[Karagöz et Hacivat : Des mets et des traditions]

كراكوز وعيواظ فى الأكلات والعادات الظِّراف

Langue : arabe Auteur : Alaa Morteza Illustrateur : Alaa Morteza Lieu d'édition : Gizeh Éditeur : Dar al-Balsam Année d'édition : 2023 Nombre de pages : 96 p. Illustration : Couleur Format : 22 x 22 cm ISBN : 9789776171626 Âge de lecture : À partir de 9 ans
Couverture de : [Karagöz et Hacivat : Des mets et des traditions] كراكوز وعيواظ فى الأكلات والعادات الظِّراف

Dans cet album, la ville de Damas accueille les aventures de deux personnages principaux, accompagnés d’un troisième, Qoraitam, et de Alaa, la narratrice des belles histoires présentées dans ce livre. L’autrice, damascène, nous offre, après [Damas. Histoire d’une ville] دمشق. قصة مدينة, un second ouvrage dédié à sa ville d’origine. Les héros de ces récits, Karagöz et Hacivat, sont des personnages de théâtre d’ombres, célèbres dans de nombreuses régions du monde.

Karagöz se plaint d’avoir toujours faim et demande l’aide de son acolyte, Hacivat. Ils fomentent des plans pour travailler peu et profiter de la générosité des habitants du quartier à l’occasion de différentes cérémonies et fêtes.

Le livre se structure en plusieurs scènes (مشهد) où Alaa intervient pour décrire des événements familiaux, des occasions pour inviter les voisins et les proches ainsi que des recettes culinaires transmises de génération en génération. Chaque événement a ses mets dédiés, que ce soit les naissances, les mariages, les deuils, les bains (hammams) ou même les réceptions mensuelles qu’organisent à tour de rôle les femmes du quartier.

L’idée des marionnettes pour animer des dialogues mêlant humour et transmission des savoirs culinaires est particulièrement ingénieuse. Les répliques, construites comme dans des scènes de théâtre d’ombres, sont souvent rimées, renforçant le rythme et le charme du récit. Alaa insère également, au fil des pages, des souvenirs personnels liés à sa propre vie de famille, ajoutant une dimension intime et authentique à l’ouvrage.
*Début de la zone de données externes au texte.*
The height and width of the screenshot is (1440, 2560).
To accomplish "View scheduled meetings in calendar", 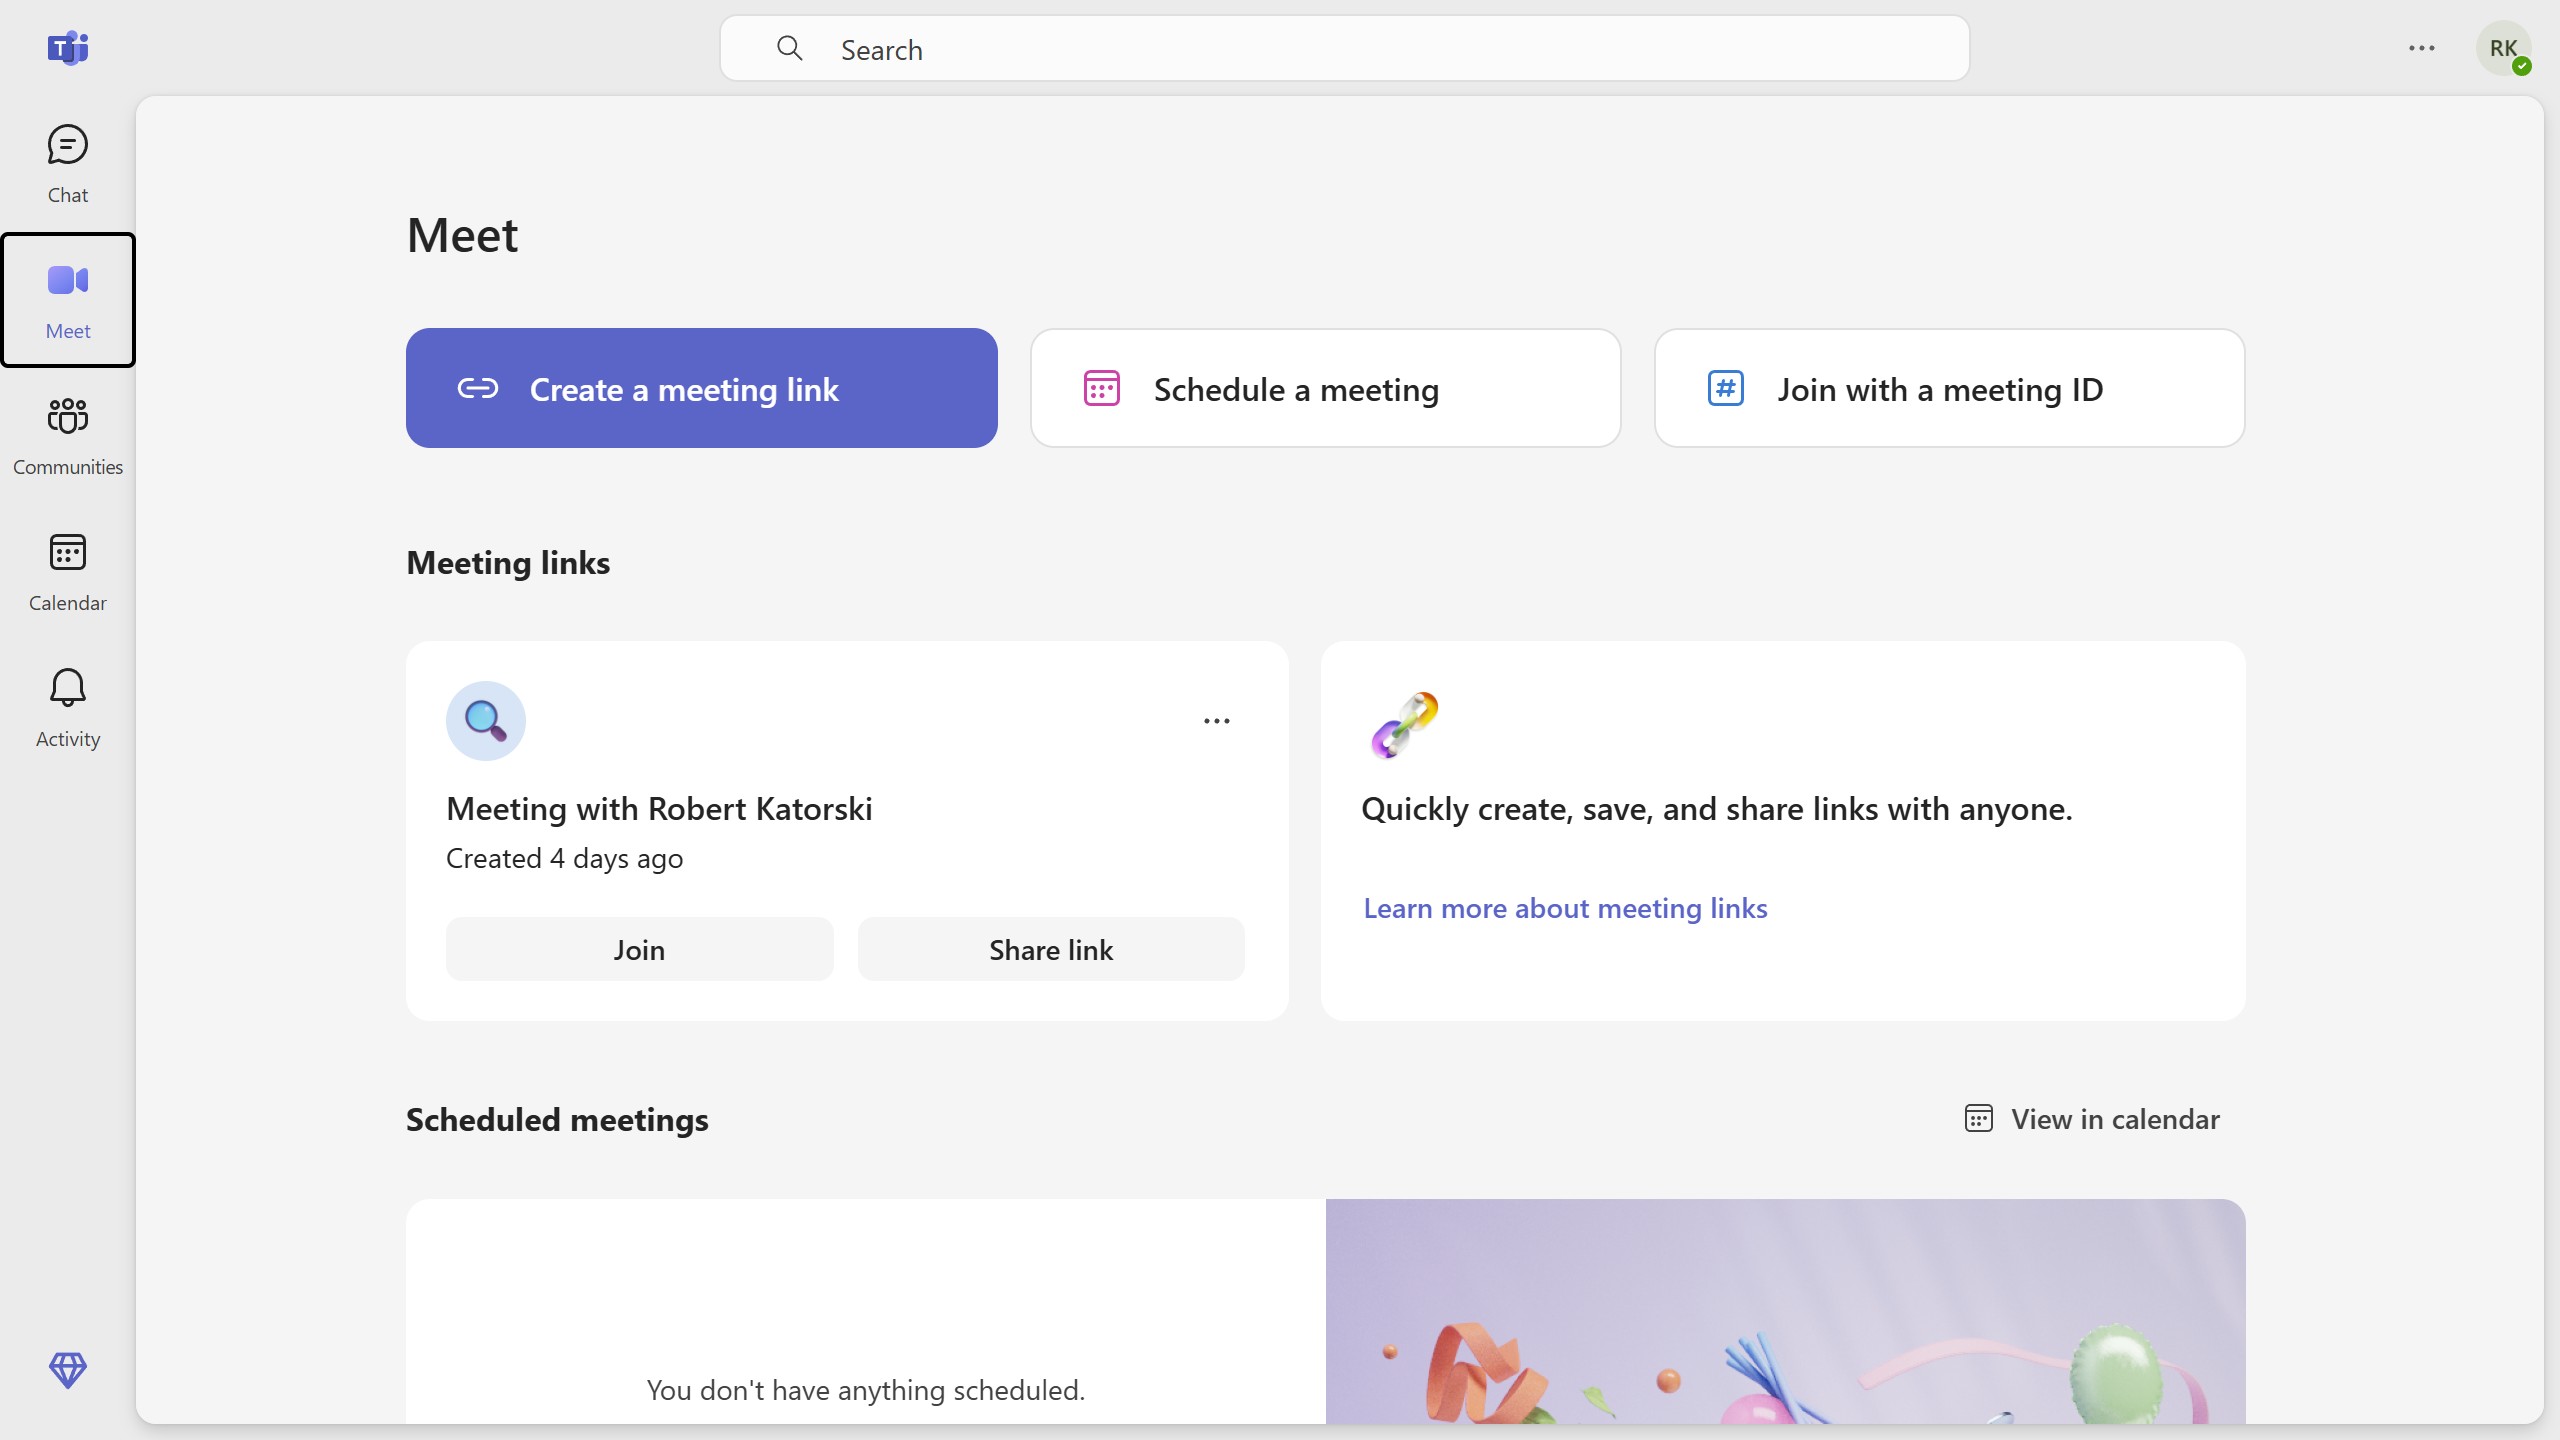I will coord(2092,1118).
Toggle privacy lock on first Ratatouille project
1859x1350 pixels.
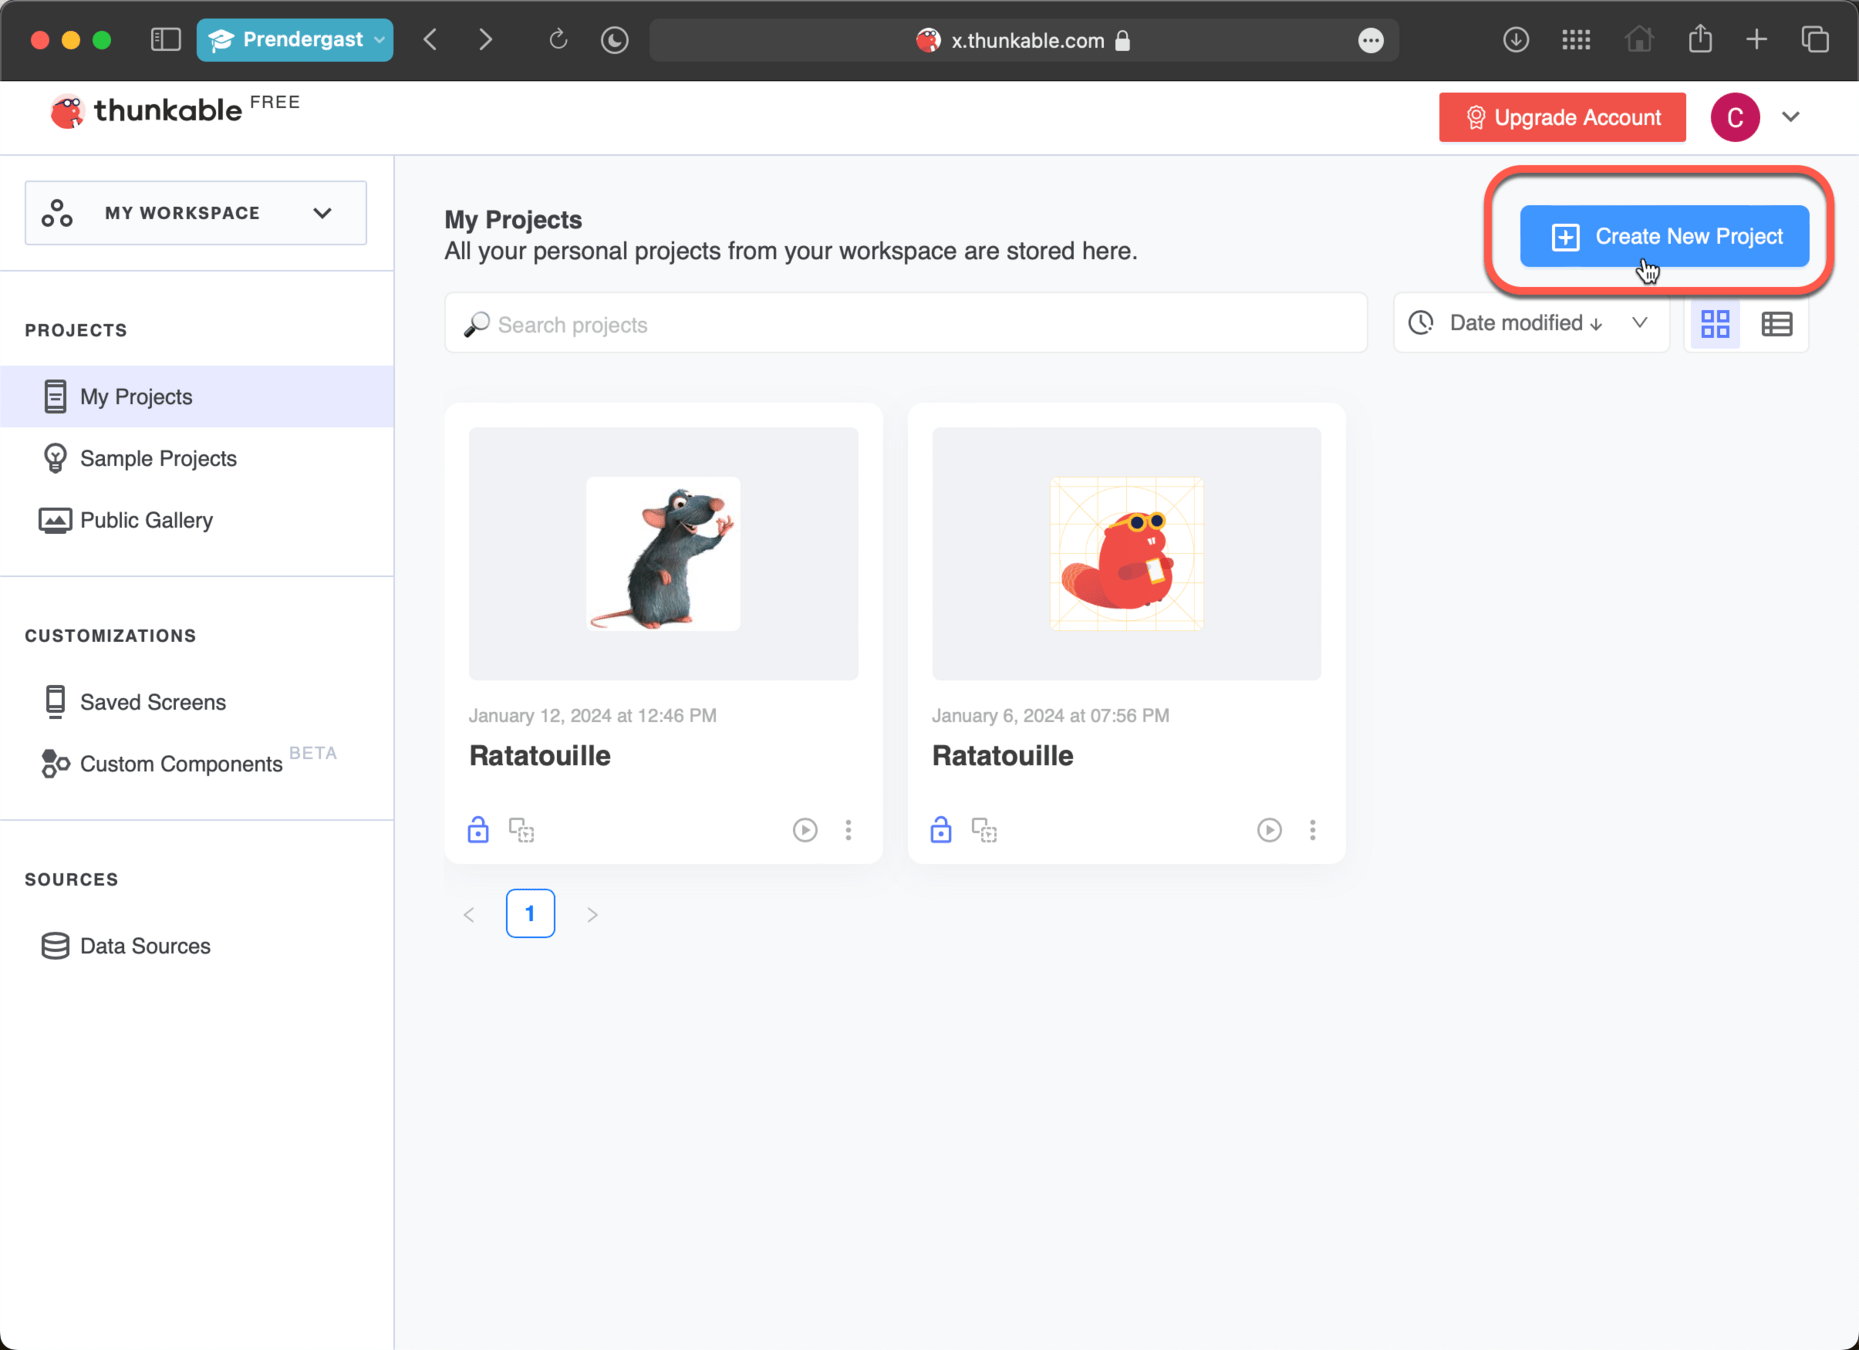point(478,829)
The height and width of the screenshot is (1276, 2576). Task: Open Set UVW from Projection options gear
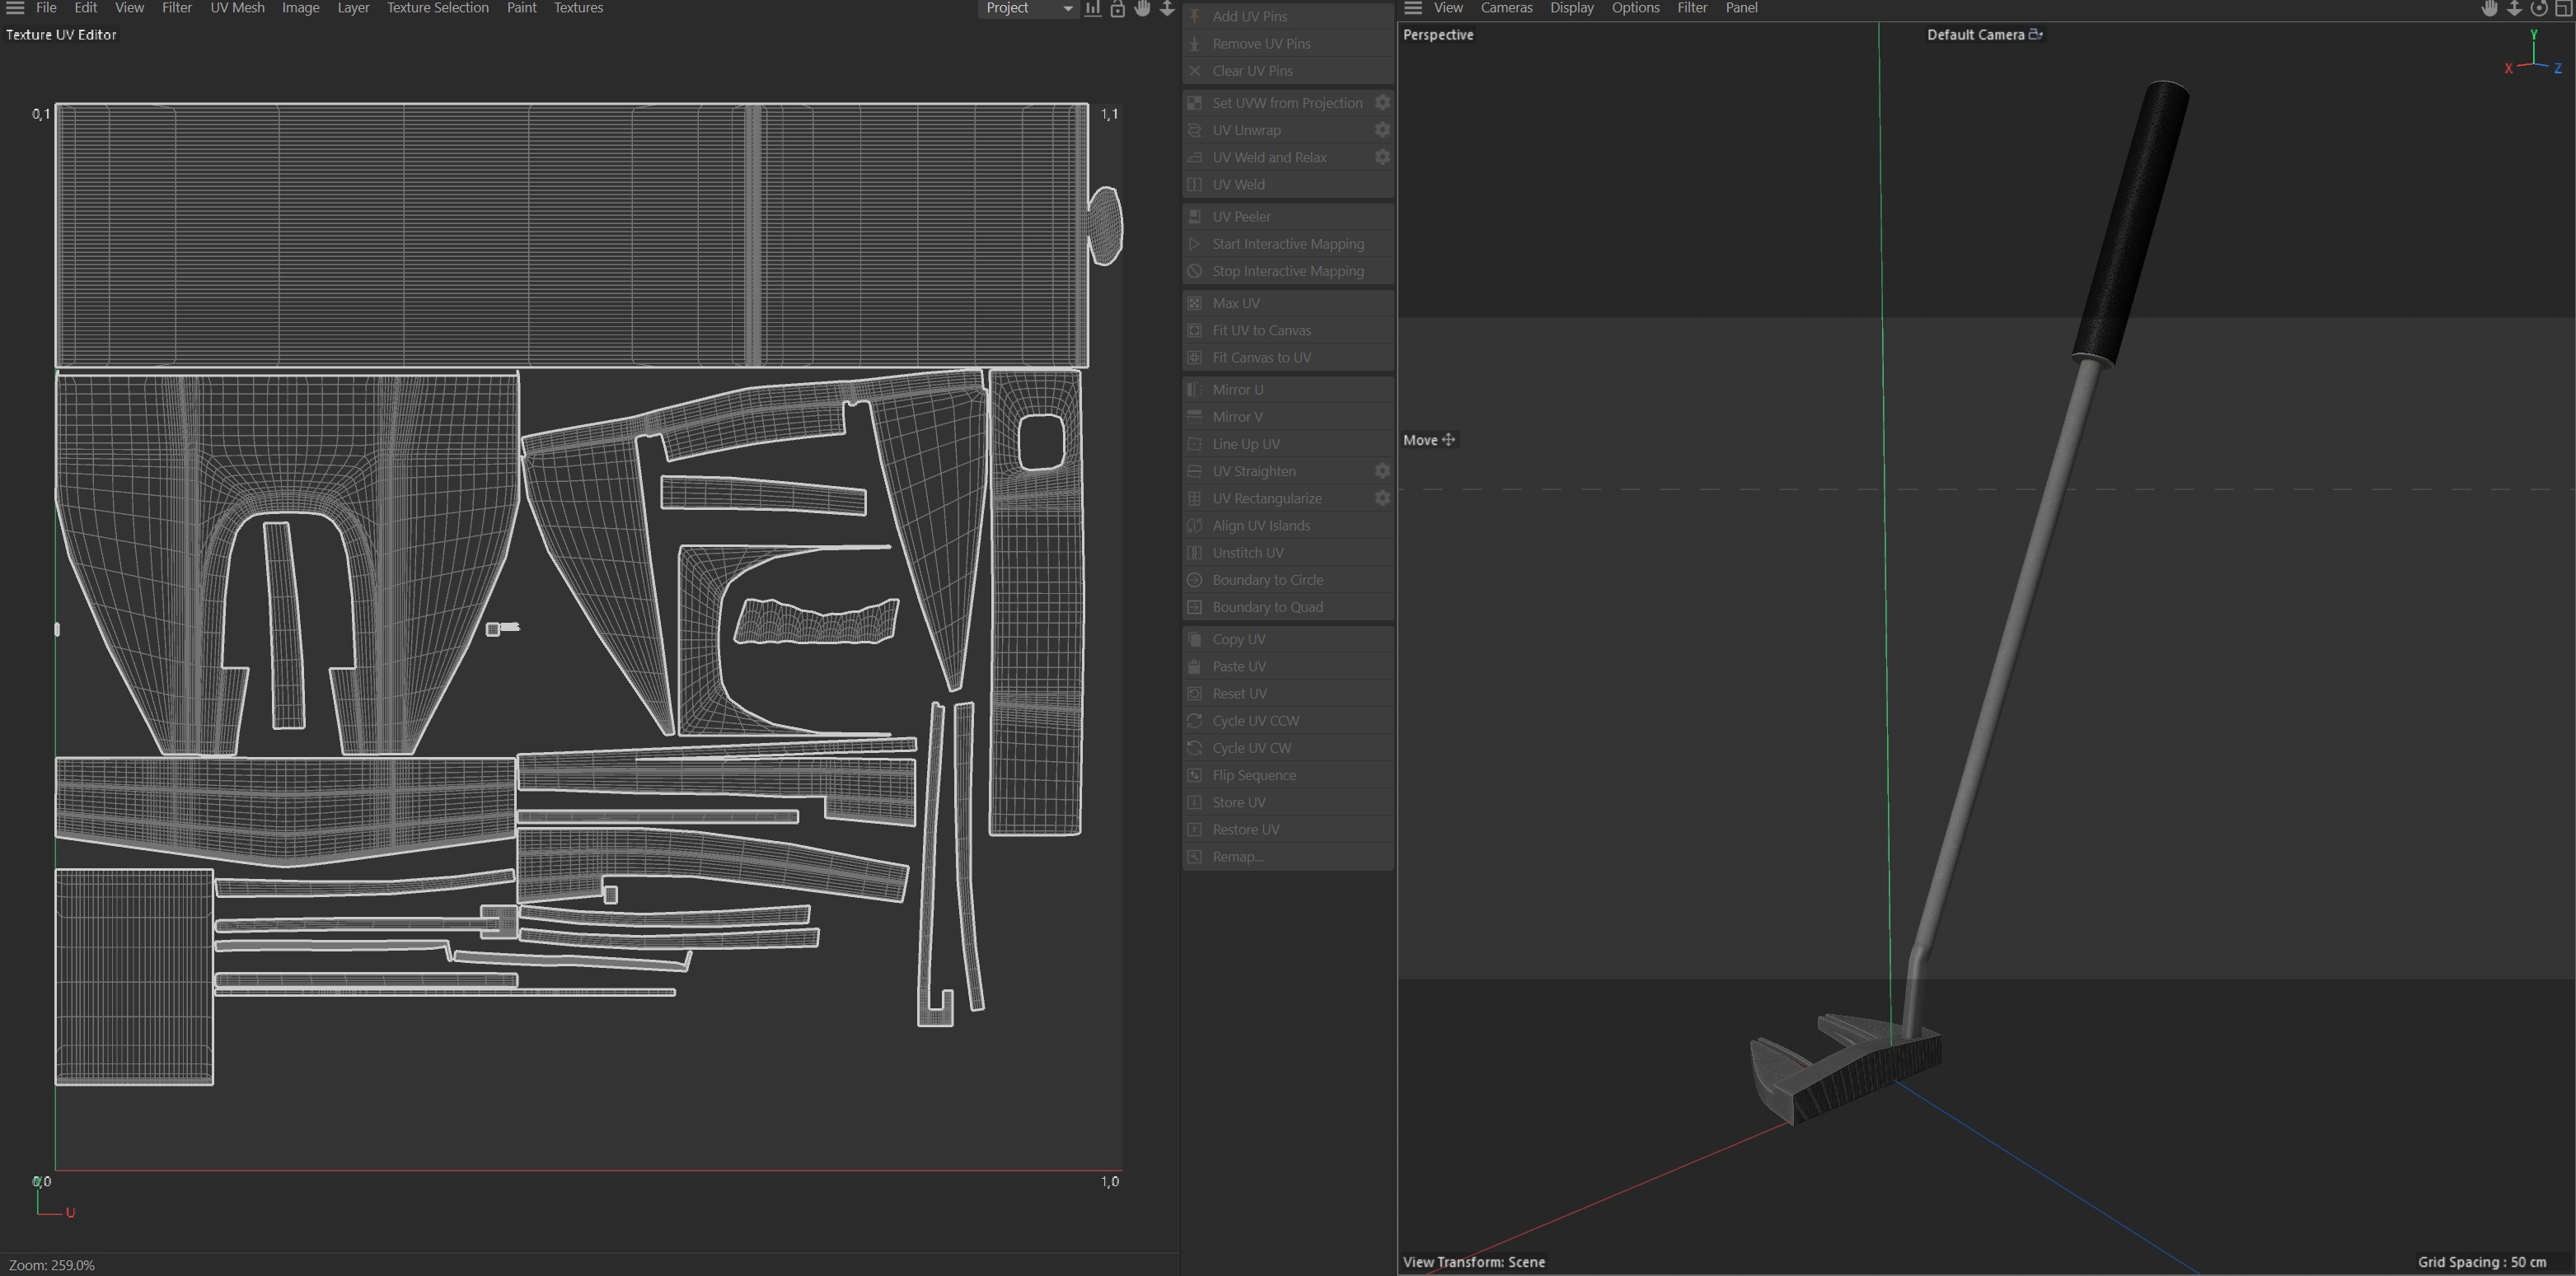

Si ces us et coutumes sont certainement partagés avec d’autres régions voisines, ils acquièrent ici une saveur unique grâce aux ingrédients, à la flore locale (comme la célèbre rose de Damas), à l’architecture des maisons où se tiennent ces rencontres, mais aussi aux récits familiaux qui accompagnent chaque recette.

La construction des dialogues rimés, ressemblant aux répliques du théâtre d’ombres, est remarquable.

Les illustrations, magnifiques, s’inspirent de miniatures peintes et de motifs décoratifs présents dans les arts syro-libanais. Les motifs dessinés sont colorés et organisés dans des cadres carrés et autour de ceux-ci. Une mention spéciale pour les titres des chapitres déployés en doublon dans une très belle calligraphie coufique. Les personnages du karagoz, quant à eux, sont présentés à chaque fois de profil et en noir et blanc, renforçant l’illusion d’un théâtre d’ombres …

Un très bel album à garder précieusement. Le personnage de l’autrice qui se mêle à l’intrigue est une superbe idée ! Les textes ne sont pas vocalisés.